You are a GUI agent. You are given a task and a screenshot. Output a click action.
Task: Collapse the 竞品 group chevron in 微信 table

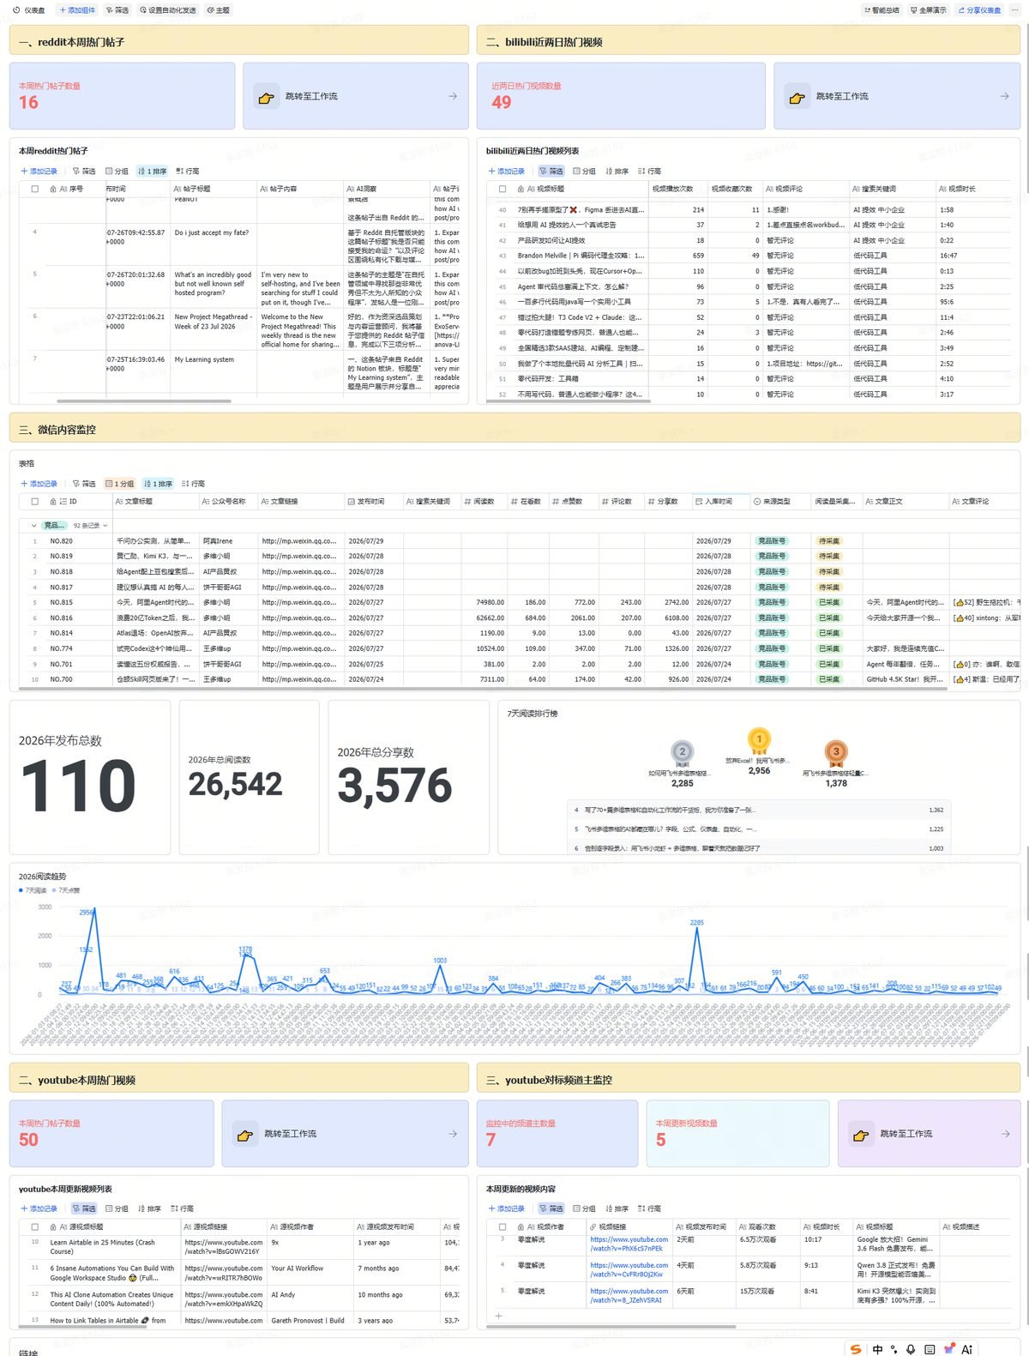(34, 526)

+ + + +

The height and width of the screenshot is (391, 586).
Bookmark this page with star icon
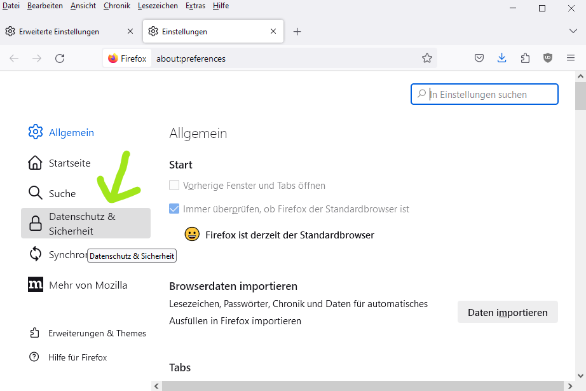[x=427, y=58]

+ + + +

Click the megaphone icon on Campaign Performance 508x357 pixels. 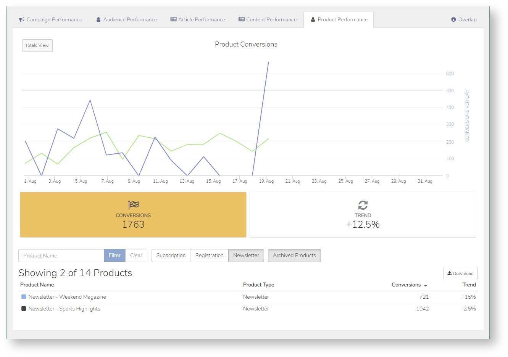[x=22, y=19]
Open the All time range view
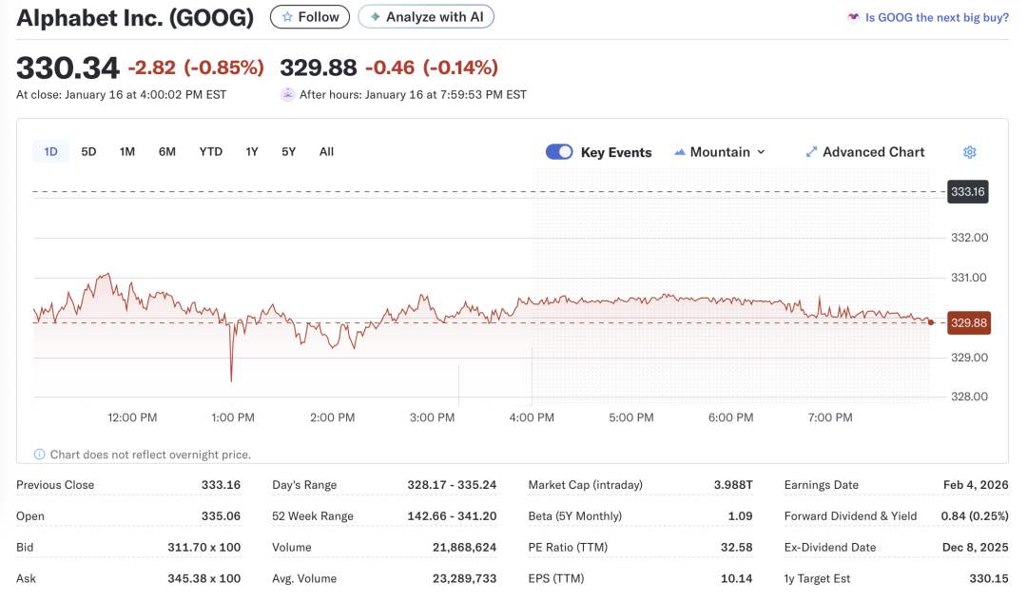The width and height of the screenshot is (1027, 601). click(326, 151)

+ + + +

• WHAT IS EXPECTED
Copy the entries from the line with "The height and" up to and including the line with "[x=427, y=58]", swapping "star icon" for "star button" and leaving everything else unchanged. Leave out the pictures.

• FINISHED ANSWER
The height and width of the screenshot is (391, 586).
Bookmark this page with star button
[x=427, y=58]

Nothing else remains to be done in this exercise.